TASK ITEM:
Answer these questions from the forum post below.
(a) What is the husband fiercely protective of in his free time?
(b) After about how long of raw-emotional talk does he usually seem pretty miserable?
(c) Who does the writer think pointed out that a whole lot seems to lie under the surface with him?

SELECTED TEXT:

I asked sp/so husband about his perspective this morning. He related something like this -- 

He feels strongly, but not intensely. He doesn't really get obsessions that make him single-minded, though he has interests/passions that he is dedicated to, and pursues them near-daily. He is stubborn and strong-minded, but not fiery. He's not an all-or-nothing kind of person - he's steady and reliable. He is also fiercely protective of his ability to be spontaneous and independent in his free time.

In interacting with others, he is generally blunt and straightforward (and, when relaxed/comfortable, tends to be lively and ebullient). He doesn't tend to seek or have intimate conversation - I prod at him to get his deeper feelings out. He says that those are typically hard for him to put into words, and it makes him uncomfortable to do so. (He usually seems pretty miserable if I try to sustain raw-emotional talk with him for any longer than an hour.) At the same time, he has a surprising knack for getting previously-hidden stories out of others by simply asking questions others don't think to ask. He also enjoys engaging in many cultural, political, social, and artistic topics, and knows a surprising amount about them - no one has ever referred to him as shallow. I think it was my sx/sp brother who pointed out that a whole lot seems to lie under the surface with him.

LISTED RECORDS:
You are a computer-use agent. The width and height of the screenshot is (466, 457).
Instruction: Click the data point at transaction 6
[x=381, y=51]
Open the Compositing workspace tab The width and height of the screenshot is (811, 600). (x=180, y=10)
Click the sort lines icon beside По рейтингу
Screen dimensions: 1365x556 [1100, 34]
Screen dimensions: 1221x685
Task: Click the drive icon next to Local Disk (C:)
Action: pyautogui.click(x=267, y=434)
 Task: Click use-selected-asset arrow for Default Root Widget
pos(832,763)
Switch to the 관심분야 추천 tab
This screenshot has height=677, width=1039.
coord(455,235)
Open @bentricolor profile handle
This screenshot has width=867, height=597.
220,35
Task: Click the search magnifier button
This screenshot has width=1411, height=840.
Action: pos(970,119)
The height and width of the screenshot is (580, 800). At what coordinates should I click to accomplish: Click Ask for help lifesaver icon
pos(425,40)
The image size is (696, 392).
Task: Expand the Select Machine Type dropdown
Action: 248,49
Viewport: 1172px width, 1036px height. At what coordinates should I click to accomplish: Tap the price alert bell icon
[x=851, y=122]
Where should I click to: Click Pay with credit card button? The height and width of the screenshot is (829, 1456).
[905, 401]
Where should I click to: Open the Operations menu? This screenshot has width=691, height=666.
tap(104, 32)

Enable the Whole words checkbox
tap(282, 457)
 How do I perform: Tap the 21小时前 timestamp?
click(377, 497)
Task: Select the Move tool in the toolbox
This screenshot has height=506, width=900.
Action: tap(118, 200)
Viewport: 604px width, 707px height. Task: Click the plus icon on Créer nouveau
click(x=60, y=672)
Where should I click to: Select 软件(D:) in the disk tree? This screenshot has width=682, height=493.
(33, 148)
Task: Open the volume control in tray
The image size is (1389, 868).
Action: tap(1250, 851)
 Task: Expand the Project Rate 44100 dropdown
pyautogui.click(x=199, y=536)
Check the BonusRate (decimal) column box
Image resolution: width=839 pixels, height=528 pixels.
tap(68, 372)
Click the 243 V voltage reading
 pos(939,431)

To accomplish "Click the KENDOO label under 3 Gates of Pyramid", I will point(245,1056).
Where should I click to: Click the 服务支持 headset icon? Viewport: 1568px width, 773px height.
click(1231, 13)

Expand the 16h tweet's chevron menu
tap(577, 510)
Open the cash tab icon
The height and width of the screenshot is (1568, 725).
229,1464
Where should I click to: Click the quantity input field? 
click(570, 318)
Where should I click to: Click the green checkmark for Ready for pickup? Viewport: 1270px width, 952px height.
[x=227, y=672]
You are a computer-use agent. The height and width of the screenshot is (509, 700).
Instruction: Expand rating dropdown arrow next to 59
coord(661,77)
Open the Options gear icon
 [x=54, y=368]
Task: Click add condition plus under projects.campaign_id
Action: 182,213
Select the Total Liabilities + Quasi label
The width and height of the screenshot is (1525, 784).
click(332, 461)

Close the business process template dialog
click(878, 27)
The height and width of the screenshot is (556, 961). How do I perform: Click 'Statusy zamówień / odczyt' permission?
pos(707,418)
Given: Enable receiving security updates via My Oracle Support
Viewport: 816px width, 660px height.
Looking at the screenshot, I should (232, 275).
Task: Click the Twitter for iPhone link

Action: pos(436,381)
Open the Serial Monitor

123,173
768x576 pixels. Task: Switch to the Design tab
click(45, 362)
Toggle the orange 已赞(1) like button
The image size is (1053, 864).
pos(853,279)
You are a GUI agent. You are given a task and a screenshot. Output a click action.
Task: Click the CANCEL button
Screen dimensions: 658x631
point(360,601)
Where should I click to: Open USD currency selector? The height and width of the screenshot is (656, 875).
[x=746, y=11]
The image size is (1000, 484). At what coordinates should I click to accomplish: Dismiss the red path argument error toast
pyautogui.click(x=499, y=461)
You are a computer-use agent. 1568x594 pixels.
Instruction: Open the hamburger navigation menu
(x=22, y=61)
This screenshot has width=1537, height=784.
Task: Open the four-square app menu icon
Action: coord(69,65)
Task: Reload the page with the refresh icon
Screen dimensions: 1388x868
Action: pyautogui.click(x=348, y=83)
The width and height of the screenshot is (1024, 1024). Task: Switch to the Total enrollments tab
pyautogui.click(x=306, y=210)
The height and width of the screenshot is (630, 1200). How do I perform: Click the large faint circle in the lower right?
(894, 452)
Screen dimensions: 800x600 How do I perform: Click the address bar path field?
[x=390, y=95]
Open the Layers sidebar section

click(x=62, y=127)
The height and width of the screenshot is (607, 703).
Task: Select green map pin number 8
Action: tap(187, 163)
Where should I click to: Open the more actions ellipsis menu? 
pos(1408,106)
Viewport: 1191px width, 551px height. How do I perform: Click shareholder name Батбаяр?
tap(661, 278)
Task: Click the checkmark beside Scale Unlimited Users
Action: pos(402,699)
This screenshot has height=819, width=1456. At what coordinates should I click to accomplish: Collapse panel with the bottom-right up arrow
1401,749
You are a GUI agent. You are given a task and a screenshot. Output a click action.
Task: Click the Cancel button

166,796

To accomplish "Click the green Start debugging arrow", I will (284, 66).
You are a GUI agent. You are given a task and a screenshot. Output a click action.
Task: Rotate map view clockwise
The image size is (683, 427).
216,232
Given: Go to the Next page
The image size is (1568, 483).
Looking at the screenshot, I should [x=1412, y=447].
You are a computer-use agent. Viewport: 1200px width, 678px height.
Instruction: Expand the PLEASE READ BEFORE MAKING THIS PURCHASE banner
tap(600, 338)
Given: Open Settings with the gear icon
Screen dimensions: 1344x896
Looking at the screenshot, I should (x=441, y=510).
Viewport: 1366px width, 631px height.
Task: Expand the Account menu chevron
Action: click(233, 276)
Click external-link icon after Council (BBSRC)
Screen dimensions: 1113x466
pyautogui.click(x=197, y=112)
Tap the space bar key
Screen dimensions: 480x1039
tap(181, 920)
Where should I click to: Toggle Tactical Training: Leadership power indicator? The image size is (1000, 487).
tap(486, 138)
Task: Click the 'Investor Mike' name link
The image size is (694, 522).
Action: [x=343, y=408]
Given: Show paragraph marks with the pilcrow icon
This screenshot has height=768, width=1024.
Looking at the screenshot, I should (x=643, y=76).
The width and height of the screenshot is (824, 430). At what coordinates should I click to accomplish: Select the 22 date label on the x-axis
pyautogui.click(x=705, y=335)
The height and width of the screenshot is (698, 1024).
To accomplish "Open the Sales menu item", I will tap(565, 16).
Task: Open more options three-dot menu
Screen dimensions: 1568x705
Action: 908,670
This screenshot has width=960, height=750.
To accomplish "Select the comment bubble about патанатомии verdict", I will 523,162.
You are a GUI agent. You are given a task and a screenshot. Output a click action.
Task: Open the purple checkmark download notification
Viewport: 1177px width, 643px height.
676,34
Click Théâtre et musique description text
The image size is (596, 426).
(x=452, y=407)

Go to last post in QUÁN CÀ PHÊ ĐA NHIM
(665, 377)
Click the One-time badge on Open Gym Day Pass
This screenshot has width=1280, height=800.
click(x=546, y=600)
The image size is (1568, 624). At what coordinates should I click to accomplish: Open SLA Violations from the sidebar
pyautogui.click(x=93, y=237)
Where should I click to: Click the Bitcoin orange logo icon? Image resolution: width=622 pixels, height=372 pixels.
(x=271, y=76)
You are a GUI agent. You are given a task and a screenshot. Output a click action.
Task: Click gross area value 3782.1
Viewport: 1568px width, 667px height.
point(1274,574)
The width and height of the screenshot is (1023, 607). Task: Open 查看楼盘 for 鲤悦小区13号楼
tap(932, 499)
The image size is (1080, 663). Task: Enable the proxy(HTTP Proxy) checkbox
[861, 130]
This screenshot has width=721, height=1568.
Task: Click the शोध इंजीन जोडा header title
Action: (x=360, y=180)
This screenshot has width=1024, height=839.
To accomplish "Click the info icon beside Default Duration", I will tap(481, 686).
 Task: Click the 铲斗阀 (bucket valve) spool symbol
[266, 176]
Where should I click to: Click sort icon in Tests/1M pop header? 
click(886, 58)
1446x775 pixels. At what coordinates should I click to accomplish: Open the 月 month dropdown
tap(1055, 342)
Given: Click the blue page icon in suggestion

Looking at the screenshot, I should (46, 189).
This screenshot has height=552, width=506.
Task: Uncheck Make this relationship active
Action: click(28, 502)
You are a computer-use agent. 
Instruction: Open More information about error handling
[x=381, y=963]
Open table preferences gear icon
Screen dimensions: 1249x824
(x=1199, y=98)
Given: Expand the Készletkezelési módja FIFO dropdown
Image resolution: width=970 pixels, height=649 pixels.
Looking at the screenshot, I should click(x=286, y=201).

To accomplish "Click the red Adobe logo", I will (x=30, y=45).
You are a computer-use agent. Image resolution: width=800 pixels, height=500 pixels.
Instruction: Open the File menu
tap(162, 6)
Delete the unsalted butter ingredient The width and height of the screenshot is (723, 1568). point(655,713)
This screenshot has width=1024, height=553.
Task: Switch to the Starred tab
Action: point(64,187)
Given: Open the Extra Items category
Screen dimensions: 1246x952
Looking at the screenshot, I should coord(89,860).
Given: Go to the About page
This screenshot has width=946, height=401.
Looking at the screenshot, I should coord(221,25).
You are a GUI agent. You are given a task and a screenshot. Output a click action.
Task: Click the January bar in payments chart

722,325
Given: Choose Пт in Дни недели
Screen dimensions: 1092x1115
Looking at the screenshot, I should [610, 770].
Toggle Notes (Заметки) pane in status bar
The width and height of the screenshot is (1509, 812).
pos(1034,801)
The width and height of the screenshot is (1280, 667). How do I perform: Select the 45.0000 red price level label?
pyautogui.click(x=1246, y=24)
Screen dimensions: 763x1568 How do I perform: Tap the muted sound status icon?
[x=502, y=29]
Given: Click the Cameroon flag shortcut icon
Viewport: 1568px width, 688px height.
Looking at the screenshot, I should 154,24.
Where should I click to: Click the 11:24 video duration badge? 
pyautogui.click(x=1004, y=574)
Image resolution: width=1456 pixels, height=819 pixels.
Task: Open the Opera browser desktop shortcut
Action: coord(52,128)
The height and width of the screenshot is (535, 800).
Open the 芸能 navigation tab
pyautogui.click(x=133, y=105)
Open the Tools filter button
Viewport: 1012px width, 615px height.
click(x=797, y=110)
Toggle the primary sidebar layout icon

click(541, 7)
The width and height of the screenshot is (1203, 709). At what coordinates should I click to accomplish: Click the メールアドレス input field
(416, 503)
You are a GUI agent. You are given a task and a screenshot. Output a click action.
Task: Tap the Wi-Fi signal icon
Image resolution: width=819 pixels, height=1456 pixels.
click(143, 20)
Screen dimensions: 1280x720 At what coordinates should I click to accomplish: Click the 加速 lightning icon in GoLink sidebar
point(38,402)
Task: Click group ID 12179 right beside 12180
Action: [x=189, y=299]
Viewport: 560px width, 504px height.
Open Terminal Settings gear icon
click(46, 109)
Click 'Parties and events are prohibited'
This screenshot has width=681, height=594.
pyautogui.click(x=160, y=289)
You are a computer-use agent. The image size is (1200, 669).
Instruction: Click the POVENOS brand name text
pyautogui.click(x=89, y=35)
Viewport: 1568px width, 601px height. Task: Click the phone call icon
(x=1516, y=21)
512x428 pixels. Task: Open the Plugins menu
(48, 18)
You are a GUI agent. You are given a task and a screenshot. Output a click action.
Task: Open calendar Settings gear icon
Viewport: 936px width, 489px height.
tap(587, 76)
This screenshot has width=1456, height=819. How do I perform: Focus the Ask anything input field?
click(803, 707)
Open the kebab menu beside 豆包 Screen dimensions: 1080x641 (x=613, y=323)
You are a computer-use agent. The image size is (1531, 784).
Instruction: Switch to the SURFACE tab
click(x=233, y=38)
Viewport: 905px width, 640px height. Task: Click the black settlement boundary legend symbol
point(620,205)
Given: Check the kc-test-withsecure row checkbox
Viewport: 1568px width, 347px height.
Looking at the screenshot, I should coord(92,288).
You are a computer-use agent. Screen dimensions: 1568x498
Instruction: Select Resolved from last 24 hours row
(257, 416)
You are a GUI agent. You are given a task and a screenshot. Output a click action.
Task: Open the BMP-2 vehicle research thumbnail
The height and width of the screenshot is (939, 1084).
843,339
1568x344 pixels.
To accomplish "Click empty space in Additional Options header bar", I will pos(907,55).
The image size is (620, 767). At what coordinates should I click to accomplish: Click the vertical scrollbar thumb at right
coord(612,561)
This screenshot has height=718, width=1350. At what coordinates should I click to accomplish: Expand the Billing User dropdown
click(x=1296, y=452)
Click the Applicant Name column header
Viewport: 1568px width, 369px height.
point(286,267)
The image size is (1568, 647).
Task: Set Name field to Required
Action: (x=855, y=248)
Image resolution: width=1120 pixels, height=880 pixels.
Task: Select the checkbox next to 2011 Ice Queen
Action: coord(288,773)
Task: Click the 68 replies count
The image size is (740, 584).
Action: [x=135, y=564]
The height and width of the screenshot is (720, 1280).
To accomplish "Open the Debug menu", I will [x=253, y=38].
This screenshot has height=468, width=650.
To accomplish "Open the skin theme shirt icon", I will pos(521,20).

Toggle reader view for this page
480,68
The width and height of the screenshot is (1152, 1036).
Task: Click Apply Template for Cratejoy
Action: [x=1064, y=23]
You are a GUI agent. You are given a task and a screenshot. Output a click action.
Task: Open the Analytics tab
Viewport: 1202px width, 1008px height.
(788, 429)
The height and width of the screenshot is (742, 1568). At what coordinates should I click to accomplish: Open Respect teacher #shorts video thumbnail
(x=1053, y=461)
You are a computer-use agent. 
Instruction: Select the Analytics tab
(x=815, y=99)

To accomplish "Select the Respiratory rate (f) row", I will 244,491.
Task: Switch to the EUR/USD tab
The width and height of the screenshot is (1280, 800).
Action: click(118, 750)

SOLVED EXERCISE:
(a) His ability to be spontaneous and independent.
(b) About an hour.
(c) The writer's sx/sp brother.